## Source data
-- Opening Marker --
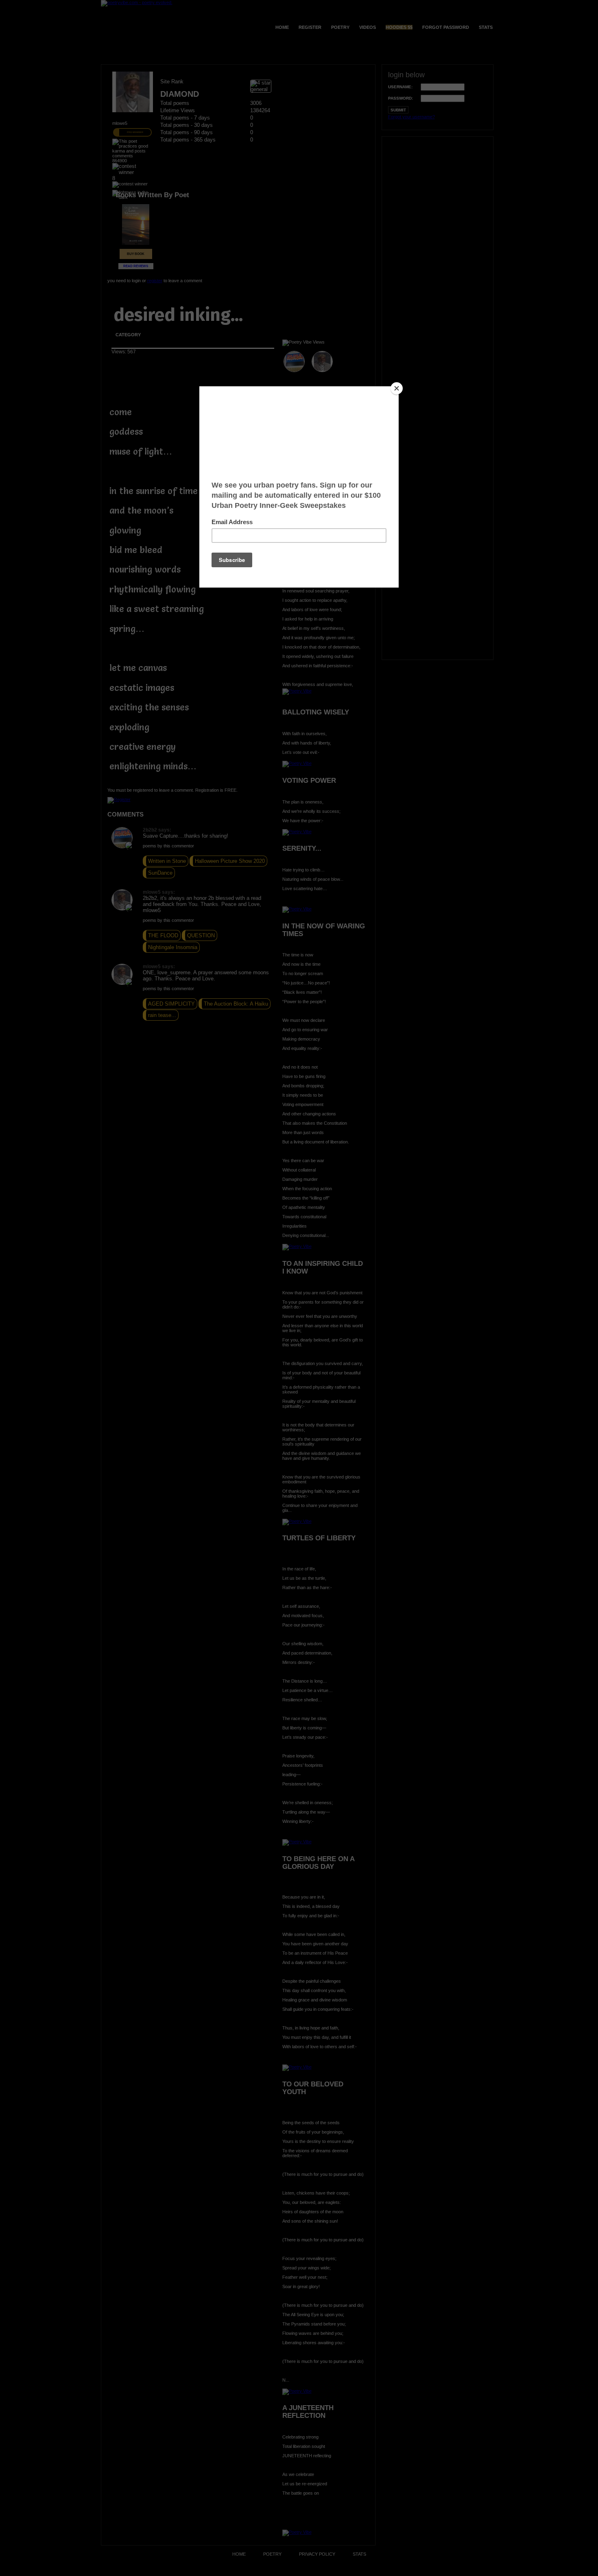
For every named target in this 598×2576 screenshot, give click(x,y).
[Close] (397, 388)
-- Closing Marker --
-- Opening Marker --
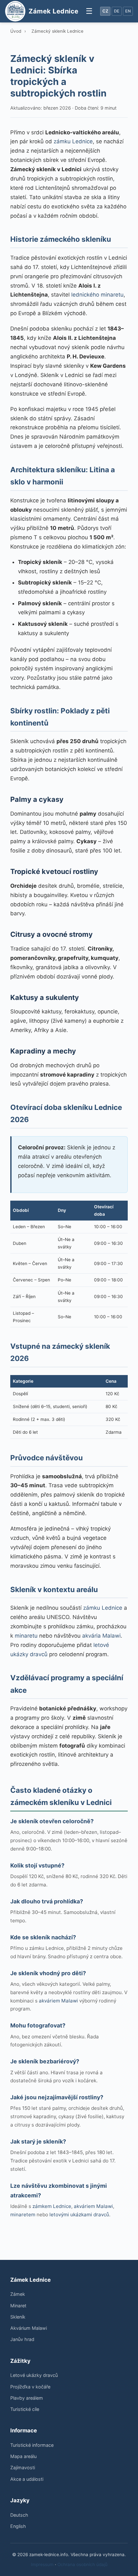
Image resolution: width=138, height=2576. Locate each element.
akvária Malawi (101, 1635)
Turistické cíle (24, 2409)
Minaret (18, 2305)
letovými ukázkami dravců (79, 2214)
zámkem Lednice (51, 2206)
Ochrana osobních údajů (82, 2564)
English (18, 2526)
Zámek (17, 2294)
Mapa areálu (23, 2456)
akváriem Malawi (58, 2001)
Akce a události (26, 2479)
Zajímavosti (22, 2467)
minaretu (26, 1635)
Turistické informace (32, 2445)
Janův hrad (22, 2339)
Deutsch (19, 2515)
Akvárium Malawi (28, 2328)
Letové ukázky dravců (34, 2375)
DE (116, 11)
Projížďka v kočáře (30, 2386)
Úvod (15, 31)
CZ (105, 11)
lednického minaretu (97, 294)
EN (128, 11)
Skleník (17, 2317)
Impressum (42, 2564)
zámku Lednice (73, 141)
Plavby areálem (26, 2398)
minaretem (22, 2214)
-- Closing Marker --
-- Opening Marker --
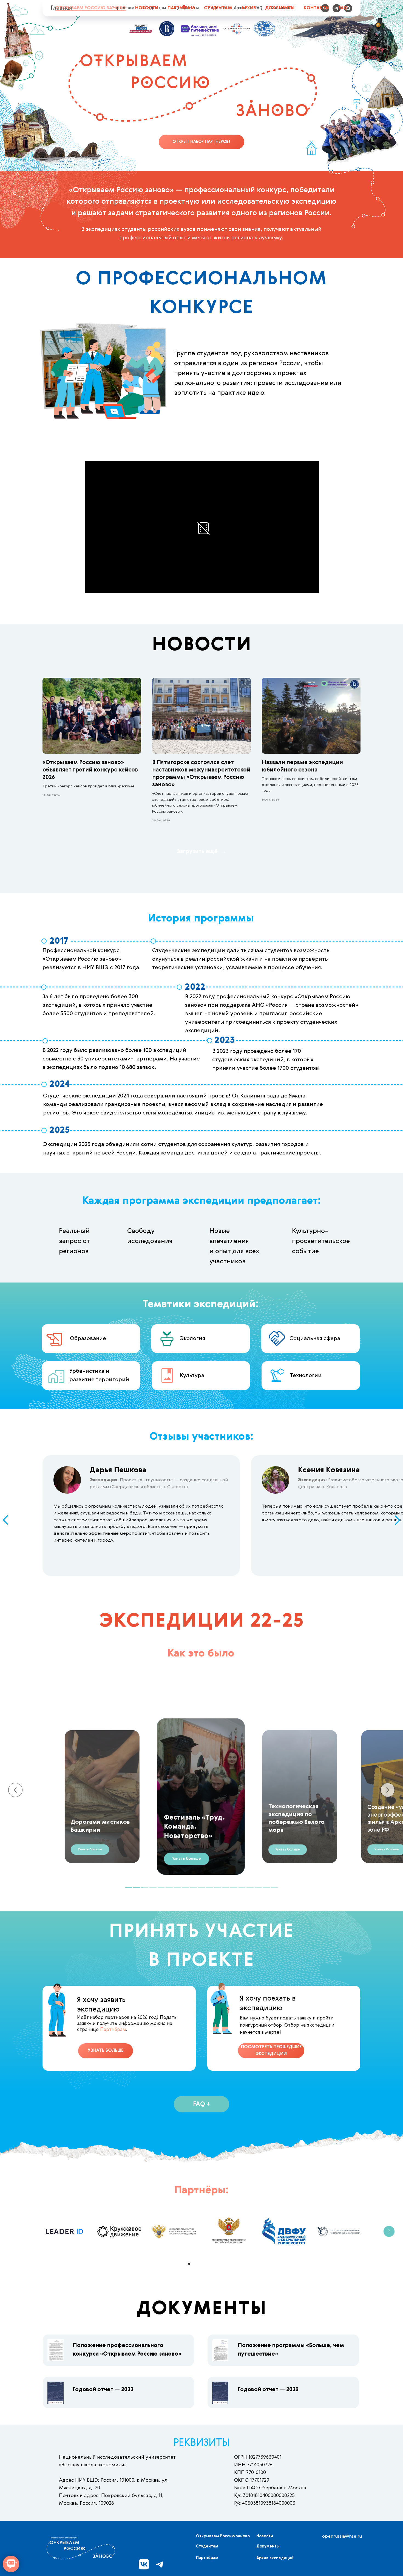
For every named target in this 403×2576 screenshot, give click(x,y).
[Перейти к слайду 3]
-- Closing Marker --
## What is expected
Please copy the lines in the records above between the one holding "Minaret (18, 2305)" and the one holding "minaretu (26, 1635)", inclusive, exactly and with no other line.

## Reply
Minaret (18, 2305)
letovými ukázkami dravců (79, 2214)
zámkem Lednice (51, 2206)
Ochrana osobních údajů (82, 2564)
English (18, 2526)
Zámek (17, 2294)
Mapa areálu (23, 2456)
akváriem Malawi (58, 2001)
Akce a události (26, 2479)
Zajímavosti (22, 2467)
minaretu (26, 1635)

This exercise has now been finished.